保育人材の確保に向け、こども家庭庁は3月12日、第1回「保育人材確保懇談会」を開催した。保育・幼児教育関係者が連携し、専門職としての保育の魅力・イメージ向上や、社会全体に向けて行う情報発信の促進などを議論していく。座長には佐藤博樹東京大学名誉教授が選ばれた。
2023年12月に策定されたこども未来戦略を踏まえた保育士の職員配置基準の改善や、こども誰でも通園制度の創設など、保育人材の確保はより一層重要な課題となっている。同懇談会の開催に当たり、加藤鮎子こども政策担当相は「これまでも保育士の人材確保に向けては、保育現場の負担軽減や保育士の新規資格取得支援、再就職支援など総合的に取り組んできた。専門職としての保育士の魅力、イメージの向上に一丸となって取り組んでいくために、構成員の皆さんには活発にご議論していただきたい」とあいさつした。

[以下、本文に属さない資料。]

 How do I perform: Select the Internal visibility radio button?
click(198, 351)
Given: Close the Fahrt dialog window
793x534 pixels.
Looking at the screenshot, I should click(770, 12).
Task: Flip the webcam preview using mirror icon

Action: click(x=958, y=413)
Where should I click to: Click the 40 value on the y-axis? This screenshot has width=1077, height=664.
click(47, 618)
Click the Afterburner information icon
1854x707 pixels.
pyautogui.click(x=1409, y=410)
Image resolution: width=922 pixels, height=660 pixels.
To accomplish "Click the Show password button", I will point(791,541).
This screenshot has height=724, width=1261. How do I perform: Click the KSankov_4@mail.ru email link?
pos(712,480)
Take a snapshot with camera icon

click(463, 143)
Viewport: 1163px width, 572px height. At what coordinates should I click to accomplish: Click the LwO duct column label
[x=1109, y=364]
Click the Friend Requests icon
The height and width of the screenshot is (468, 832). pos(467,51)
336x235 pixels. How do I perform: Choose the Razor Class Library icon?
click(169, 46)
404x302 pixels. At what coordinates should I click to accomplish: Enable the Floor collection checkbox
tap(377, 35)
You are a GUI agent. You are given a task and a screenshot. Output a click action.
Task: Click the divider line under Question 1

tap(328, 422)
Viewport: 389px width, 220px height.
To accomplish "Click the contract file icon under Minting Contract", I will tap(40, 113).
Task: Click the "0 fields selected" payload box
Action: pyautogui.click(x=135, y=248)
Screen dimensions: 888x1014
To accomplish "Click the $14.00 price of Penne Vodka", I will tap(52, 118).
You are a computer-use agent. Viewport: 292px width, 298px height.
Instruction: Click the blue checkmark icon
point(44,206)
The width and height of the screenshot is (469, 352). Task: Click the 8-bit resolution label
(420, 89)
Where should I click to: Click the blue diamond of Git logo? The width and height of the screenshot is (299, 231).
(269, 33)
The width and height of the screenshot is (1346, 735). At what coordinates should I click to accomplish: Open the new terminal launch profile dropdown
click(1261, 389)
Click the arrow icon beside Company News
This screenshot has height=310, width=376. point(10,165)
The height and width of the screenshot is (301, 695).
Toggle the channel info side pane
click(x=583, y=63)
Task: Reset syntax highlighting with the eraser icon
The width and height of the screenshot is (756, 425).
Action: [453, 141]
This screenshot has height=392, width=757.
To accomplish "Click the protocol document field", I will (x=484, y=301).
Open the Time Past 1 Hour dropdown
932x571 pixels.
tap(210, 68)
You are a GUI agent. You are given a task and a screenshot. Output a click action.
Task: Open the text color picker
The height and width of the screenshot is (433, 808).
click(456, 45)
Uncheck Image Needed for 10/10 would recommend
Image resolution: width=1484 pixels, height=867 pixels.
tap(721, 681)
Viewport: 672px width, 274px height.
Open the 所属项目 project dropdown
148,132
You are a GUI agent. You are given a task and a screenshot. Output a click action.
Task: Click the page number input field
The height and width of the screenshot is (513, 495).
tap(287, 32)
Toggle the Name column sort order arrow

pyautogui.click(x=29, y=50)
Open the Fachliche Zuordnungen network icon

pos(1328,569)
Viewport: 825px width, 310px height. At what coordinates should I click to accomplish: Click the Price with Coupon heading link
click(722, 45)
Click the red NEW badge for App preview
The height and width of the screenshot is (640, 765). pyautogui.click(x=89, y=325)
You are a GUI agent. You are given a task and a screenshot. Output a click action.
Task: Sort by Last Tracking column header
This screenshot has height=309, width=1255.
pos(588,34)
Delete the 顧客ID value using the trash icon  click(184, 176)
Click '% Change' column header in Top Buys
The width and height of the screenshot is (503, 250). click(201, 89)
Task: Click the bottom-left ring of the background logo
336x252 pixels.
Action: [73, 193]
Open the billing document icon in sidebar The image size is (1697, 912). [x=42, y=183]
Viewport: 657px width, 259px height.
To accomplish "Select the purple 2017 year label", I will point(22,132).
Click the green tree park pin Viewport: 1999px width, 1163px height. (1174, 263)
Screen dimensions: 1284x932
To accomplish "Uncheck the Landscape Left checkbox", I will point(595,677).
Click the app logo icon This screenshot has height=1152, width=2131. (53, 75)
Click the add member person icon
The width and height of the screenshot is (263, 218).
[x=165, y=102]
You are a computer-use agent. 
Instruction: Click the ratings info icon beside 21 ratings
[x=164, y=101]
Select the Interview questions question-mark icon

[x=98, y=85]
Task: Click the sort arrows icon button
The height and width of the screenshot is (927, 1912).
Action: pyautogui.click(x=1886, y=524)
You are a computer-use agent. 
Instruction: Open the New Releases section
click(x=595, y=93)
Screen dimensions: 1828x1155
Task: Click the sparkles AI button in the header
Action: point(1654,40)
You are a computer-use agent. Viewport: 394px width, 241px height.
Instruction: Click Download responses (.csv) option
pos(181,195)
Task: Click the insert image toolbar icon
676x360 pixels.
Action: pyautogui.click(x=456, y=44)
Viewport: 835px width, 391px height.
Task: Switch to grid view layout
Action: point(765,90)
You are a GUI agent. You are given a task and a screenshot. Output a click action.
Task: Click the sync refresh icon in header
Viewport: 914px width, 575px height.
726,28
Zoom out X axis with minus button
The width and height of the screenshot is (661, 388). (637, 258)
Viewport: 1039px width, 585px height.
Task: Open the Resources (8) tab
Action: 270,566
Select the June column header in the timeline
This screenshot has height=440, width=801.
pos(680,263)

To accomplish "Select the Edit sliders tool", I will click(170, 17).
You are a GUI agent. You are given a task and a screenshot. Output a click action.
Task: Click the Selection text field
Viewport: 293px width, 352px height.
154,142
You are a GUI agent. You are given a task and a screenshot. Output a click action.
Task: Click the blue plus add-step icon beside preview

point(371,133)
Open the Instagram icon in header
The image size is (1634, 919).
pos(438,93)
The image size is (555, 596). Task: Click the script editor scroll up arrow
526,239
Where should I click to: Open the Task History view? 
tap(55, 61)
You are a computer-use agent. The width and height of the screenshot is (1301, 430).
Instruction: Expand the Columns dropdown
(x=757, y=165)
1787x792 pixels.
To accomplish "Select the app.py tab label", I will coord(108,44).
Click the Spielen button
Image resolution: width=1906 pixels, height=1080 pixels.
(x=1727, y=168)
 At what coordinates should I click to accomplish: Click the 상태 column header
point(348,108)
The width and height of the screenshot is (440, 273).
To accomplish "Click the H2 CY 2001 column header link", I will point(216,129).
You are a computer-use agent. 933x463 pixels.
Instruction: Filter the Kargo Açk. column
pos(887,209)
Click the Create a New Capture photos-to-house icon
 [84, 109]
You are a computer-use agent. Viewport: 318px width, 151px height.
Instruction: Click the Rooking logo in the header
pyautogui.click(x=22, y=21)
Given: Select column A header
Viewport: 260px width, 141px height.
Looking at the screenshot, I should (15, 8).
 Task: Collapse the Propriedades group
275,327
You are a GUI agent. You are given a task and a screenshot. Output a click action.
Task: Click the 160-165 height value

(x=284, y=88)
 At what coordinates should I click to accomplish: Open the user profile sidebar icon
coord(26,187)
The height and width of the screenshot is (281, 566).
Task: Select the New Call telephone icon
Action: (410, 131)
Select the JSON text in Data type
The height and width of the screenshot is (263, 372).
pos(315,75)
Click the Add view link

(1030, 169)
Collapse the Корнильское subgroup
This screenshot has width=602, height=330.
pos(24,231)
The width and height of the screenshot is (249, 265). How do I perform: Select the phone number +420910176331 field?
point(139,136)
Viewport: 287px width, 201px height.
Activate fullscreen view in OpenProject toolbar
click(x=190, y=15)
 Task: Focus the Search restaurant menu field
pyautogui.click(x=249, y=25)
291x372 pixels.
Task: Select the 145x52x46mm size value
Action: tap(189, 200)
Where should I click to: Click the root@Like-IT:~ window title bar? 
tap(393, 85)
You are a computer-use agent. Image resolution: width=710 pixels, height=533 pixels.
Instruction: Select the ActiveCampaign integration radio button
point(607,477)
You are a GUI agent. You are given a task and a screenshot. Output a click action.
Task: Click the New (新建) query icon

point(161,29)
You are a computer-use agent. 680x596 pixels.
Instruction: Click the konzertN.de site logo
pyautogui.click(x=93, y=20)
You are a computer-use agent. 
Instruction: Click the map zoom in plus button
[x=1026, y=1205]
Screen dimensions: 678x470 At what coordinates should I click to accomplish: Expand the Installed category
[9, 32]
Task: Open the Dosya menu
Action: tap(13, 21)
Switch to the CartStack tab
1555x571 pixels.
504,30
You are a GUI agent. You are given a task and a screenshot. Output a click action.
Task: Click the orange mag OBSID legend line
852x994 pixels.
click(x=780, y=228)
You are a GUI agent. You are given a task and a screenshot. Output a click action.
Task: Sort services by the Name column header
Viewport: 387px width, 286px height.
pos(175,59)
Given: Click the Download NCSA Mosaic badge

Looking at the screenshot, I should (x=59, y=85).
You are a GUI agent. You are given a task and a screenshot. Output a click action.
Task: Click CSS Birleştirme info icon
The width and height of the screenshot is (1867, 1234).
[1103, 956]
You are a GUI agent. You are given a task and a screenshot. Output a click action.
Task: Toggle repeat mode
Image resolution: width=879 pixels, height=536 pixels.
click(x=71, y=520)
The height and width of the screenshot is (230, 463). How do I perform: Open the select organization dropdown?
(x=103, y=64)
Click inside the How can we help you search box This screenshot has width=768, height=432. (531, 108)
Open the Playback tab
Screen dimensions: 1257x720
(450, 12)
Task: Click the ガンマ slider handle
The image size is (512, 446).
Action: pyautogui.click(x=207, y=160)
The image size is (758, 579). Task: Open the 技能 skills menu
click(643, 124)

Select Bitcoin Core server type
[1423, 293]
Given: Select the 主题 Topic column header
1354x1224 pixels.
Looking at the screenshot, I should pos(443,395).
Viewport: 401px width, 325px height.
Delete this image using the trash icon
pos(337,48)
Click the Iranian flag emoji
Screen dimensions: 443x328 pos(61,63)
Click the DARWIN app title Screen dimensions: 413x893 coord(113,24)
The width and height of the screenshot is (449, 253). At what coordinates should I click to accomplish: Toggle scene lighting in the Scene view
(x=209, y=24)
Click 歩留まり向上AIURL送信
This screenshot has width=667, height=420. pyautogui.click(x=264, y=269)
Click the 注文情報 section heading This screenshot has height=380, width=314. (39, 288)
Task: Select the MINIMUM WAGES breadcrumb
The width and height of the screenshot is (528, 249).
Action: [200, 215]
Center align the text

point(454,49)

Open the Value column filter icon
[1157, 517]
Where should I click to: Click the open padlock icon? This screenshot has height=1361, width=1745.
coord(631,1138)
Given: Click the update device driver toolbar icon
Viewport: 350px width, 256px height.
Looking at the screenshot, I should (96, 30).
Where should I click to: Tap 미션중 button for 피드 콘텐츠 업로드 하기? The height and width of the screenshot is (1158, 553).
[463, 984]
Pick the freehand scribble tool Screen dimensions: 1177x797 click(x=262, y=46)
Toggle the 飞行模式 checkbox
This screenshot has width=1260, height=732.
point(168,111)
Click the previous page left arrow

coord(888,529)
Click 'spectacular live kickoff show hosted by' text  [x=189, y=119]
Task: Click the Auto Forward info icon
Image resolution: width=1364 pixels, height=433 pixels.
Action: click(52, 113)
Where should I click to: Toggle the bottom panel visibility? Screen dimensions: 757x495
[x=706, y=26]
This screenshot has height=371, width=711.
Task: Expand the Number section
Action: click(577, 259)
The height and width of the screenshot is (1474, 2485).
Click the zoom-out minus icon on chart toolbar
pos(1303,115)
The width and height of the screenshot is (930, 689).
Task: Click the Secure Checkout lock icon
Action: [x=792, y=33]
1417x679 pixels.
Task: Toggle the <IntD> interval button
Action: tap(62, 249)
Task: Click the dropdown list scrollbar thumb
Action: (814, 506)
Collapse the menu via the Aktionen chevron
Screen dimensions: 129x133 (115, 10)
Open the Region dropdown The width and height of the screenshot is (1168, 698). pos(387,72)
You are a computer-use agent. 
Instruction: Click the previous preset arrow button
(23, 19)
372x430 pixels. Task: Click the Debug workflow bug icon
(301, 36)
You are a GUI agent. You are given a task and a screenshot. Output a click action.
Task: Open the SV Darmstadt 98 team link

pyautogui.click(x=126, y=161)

自身が妊娠中に保育士資格を取得したという白鳥久美子委員(お笑い芸人)は「今、保育園にとてもお世話になっている。上の子が生後9カ月で保育園に入った時、私自身はメンタルが落ちていたが、保育士の方に『お母さん、すごく頑張りましたね』と声を掛けられて救われた。保育園は子どもを預ける場所だけではなく、家庭にとってもすごく大切な場所なのだと、イメージが伝わればと思う。保護者の保育士への感謝の気持ちを集めて伝えることができると、保育士のやりがいにもつながるのではないか」と話した。
また、「結婚や出産を機に仕事を辞めた人も、自分の育児の経験を生かしたり、保育園でお世話になったりした経験から社会貢献をしたいと保育士を目指す人も多い。そうした人をバックアップできる制度があれば」と提案した。
矢藤誠慈郎委員(全国保育士養成協議会常務理事)は「保育士の専門性を確立していくことで、社会の認知を高めていく必要がある。一方で、専門性に伴い報酬も上げていくとなった時には、養成の質が問題になる。養成教育のさらなる改善にも取り組んでいきたい」と述べた。
佐藤座長は「専門性に絡めて報酬を上げていくことは重要だが、保育人材の確保はそれだけでは解決できない」とし、今後、制度や運用面など、さまざまな角度から議論を重ねていく必要性を訴えた。